Pilot and author William Langewiesche describes one such incident:
In December of 1925 a young Army pilot named Carl Crane got caught in the clouds at 8,000 feet directly over Detroit while trying to fly a congressman's son to Washington, D.C., in a biplane. Crane later said, "In a short time I was losing altitude, completely out of control. I could not fly the airplane at all—it had gotten into a spiral dive. Halfway down I looked around at my boy in the back, and he was enjoying the flight to no end. He was shaking his hands and grinning, and I was slowly dying because I knew we were going to crash…."
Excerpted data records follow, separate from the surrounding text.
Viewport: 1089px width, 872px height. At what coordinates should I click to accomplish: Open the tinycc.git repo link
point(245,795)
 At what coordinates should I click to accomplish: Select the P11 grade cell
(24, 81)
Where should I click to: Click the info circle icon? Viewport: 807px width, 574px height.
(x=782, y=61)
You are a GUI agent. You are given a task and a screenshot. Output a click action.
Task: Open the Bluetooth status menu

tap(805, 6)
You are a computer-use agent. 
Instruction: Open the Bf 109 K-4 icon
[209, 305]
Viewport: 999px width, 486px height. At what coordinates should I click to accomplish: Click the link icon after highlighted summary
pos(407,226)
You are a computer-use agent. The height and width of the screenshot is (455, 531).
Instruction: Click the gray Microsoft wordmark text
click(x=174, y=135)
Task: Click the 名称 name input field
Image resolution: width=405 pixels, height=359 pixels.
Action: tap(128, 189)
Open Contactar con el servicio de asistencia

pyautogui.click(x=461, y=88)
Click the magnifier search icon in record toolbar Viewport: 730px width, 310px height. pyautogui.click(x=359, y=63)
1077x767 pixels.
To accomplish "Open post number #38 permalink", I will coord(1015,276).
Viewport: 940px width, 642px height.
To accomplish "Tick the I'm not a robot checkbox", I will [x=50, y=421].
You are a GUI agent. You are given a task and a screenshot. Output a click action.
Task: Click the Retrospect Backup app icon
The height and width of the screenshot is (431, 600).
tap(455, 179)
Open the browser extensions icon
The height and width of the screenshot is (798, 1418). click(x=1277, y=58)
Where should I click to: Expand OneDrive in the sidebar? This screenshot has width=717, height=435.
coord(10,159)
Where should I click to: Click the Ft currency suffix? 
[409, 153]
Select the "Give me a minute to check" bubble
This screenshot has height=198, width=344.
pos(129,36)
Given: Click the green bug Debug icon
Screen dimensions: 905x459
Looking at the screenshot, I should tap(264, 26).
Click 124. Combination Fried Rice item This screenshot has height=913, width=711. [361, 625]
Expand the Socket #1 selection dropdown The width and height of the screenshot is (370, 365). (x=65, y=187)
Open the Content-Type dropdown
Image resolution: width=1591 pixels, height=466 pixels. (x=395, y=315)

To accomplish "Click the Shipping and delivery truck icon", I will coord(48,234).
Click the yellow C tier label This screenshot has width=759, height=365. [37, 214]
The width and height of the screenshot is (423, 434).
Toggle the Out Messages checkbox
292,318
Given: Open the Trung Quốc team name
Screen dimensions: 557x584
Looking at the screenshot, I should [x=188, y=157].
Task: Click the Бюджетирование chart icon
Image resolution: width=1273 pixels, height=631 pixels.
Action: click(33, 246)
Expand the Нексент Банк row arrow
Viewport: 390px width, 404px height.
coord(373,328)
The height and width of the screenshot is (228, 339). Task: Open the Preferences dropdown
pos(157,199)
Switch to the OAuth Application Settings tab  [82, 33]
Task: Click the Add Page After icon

Crane did not know which wing was down, let alone by how much. If he tried to level the wings, he was just as likely to roll upside down as right side up. If he tried to raise the nose, the effect would be exactly the opposite: the turn would quicken, steepening the descent.…
"Finally it got down to under a thousand feet, and I said, 'Well, here we go. I'm going to look at my boy once more.' And as I turned around to look at him, a sign went by my wing. It said 'Statler Hotel.' I had just missed the top of the Statler Hotel. In all the mist and rain, I could see the buildings and the streets. I flew down the street and got over the Detroit River, and flew about ten feet high all the way to Toledo, shaking all the way."
In life as in flying, it is all-important that we have our bearings.